Vacations, family gatherings and outdoor activities are on our agenda this time of year. Although we look forward to time away from jobs and the stresses of daily life, the carefree days of summer should not become the careless days of summer, especially concerning family safety.
Most Oklahoma State Parks are located on or near a body of water, and during these hot sultry days, any type of water activity is a popular choice for cooling off and relaxation. Water vacations are popular in Oklahoma because of the many lakes and rivers across the state.
Before you pack the swimsuit, goggles and swim fins, the first step in planning a getaway is a visit to the Oklahoma Tourism and Recreation Department's newest website: checkmyoklake.com
This helpful website contains valuable information and links to state and federal agencies with the most up-to-date status of Oklahoma lakes. The general focus of checkmyoklake.com is to offer educational information regarding blue-green algae (BGA) and how the waterborne bacteria affect Oklahoma waterways. Several categories on the website contain informational articles on how BGA has an effect on the health of animals and people after coming in contact with water where blooms are present. Images of algae blooms help visitors to recognize its presence in the water and pages devoted to frequently asked questions and BGA research offer information about the dangerous blooms. In addition, links to other state authorities include the Oklahoma Department of Environmental Quality, U.S. Army Corps of Engineers, Oklahoma Water Resources Board, and the Grand River Dam Authority.
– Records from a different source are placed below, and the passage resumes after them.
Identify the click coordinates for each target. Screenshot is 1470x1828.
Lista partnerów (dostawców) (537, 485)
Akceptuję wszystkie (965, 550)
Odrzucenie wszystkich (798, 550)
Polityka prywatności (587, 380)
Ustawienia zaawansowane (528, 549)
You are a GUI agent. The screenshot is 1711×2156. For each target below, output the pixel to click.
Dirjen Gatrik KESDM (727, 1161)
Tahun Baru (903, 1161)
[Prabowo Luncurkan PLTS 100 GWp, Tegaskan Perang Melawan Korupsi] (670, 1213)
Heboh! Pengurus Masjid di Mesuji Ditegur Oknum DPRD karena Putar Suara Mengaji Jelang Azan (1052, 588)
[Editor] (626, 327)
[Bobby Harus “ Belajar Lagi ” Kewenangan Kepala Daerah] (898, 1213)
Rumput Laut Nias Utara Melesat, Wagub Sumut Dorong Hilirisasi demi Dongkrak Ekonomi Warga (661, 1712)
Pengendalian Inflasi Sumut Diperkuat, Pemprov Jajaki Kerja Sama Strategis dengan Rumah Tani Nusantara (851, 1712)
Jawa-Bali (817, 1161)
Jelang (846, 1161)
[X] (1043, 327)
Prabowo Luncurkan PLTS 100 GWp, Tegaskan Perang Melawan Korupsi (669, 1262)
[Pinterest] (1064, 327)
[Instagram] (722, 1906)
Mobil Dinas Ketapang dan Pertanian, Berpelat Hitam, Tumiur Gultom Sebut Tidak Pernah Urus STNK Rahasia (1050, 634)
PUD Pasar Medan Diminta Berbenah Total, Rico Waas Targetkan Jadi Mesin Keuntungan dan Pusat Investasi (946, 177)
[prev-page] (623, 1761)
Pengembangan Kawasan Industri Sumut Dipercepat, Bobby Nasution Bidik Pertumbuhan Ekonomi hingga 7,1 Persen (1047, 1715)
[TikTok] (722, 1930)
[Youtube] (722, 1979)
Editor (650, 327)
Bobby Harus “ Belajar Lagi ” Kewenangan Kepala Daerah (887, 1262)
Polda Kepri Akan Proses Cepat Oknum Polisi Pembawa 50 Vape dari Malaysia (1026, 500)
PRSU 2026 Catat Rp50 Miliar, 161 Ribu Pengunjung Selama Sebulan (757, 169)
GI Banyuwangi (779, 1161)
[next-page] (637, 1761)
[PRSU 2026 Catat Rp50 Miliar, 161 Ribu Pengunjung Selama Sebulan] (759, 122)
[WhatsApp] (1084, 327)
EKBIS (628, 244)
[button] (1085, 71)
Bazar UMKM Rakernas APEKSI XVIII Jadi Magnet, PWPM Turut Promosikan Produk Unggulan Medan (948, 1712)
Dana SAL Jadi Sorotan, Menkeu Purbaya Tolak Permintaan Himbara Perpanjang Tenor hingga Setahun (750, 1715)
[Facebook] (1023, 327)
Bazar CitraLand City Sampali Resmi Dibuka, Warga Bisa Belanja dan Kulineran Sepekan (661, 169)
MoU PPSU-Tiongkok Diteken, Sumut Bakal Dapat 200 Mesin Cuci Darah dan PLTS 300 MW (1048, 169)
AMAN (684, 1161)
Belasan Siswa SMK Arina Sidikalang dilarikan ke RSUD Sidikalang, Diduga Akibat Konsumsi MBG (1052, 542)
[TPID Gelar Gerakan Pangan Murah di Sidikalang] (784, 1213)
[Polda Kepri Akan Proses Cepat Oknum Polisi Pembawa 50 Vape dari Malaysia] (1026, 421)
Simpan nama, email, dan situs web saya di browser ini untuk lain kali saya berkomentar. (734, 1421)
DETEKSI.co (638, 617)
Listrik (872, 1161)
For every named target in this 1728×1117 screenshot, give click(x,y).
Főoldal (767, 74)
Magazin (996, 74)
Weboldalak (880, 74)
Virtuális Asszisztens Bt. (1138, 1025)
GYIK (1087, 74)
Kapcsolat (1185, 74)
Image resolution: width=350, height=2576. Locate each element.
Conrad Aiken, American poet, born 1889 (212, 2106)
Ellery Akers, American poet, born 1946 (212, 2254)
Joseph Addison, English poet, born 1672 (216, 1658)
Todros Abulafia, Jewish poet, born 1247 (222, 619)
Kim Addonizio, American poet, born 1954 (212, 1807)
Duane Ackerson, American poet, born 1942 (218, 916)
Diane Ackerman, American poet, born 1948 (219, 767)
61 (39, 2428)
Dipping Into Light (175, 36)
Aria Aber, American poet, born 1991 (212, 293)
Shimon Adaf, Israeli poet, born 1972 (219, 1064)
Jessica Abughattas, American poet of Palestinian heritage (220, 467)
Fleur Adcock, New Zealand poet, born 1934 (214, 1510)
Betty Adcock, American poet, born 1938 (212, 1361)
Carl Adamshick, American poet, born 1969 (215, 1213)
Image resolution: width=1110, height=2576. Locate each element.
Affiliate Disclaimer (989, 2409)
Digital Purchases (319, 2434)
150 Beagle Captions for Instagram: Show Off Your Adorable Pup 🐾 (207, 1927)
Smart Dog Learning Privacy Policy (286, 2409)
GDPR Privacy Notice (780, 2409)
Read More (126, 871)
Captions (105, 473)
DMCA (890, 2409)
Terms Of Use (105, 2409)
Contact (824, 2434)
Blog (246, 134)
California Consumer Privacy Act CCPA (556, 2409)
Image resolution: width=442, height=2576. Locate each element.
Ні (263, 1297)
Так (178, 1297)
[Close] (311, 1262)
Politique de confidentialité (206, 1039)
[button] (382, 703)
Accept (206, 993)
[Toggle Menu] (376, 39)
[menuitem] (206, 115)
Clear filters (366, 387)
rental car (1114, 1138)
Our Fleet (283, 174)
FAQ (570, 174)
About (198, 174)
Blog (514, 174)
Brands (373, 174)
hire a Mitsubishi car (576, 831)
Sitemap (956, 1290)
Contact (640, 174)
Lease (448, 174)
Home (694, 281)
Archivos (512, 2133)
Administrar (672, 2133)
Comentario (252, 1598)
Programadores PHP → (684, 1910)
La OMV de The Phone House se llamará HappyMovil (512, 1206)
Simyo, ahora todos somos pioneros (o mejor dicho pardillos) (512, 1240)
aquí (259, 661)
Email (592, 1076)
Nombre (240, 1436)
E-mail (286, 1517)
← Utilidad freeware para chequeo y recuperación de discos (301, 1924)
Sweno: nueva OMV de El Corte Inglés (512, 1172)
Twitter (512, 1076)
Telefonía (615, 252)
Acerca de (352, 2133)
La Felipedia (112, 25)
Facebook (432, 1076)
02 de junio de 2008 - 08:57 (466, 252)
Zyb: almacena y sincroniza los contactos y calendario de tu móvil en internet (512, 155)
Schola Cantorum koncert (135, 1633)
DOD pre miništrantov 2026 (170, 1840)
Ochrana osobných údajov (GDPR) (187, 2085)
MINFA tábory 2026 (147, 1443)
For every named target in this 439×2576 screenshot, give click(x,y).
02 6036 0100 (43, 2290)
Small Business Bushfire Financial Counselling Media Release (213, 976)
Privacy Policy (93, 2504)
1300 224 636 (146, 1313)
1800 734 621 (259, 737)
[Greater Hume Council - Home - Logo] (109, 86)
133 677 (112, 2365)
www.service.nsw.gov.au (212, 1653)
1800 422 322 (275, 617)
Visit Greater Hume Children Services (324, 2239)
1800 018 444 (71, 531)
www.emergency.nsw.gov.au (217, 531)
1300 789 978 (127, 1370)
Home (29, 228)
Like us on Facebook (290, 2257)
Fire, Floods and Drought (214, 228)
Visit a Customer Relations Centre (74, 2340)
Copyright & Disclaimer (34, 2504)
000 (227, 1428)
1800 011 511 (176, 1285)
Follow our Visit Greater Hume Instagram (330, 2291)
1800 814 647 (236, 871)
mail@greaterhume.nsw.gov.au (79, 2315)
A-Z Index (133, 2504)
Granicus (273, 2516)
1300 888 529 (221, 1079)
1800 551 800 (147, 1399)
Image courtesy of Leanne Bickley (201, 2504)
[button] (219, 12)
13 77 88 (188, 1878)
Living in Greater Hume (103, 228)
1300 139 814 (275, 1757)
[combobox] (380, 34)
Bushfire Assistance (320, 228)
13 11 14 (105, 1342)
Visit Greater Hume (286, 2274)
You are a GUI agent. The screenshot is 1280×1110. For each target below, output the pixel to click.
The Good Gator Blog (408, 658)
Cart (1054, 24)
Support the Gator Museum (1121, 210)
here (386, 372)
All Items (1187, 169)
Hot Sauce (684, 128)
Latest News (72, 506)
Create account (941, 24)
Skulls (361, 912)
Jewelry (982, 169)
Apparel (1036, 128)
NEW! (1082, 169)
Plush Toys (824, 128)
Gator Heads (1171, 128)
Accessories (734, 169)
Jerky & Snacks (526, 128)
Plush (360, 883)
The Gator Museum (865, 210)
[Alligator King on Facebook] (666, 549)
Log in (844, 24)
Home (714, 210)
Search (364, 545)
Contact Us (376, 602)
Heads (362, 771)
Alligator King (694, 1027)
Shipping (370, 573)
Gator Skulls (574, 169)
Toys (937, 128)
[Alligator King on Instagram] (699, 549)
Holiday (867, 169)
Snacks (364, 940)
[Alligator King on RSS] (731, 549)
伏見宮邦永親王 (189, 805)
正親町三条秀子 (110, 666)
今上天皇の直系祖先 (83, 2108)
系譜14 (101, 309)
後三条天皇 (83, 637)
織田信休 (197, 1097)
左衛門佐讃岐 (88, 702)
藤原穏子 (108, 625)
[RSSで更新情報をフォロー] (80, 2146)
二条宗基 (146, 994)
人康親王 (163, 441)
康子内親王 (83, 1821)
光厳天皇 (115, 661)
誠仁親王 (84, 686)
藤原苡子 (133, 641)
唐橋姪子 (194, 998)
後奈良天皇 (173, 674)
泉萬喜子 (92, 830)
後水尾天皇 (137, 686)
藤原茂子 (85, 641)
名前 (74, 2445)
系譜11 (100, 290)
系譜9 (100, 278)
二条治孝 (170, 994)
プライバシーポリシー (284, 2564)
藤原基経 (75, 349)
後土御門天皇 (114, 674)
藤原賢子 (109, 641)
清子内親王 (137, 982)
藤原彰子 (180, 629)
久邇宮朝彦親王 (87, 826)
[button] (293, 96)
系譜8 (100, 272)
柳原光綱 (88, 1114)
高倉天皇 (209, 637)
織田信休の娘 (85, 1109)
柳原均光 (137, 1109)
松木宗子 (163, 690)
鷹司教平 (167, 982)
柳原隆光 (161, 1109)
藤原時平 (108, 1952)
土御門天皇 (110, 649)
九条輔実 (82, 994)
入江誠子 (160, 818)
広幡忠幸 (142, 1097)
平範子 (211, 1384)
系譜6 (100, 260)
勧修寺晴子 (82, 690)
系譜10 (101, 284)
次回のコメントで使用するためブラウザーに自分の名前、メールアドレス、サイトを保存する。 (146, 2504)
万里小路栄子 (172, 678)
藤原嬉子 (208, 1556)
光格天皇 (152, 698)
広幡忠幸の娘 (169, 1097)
Also, unfortunately, water-related accidents and drowning are prevalent during this time of year.
The most important accessory for your water adventure is a personal flotation device (PFD) or lifejacket. Accidental drowning happens to even the most experienced swimmers. Although small children are the most at-risk, numerous adults drown each year. For proper-fitting guidelines and helpful information about PFDs, visit the Oklahoma Department of Public Safety website (dps.state.ok.gov) to get a complete list of water safety rules as well as a boating handbook that can be printed and placed aboard your watercraft.
Nobody wants to worry about injuries while on vacation, but a first-aid kit is a necessity when you're away from home.
A basic kit should include adhesive bandages, butterfly bandages for large cuts, first-aid or burn cream, tweezers, pain medication like aspirin or acetaminophen, rubbing alcohol and gauze or cotton balls.
Before leaving your home and heading to an unfamiliar location, find the nearest hospital or emergency clinic and temporarily program the address or phone numbers into your cellphone. Of course calling 911 is the best option for a true emergency.
Keli Clark is marketing coordinator for Oklahoma State Parks.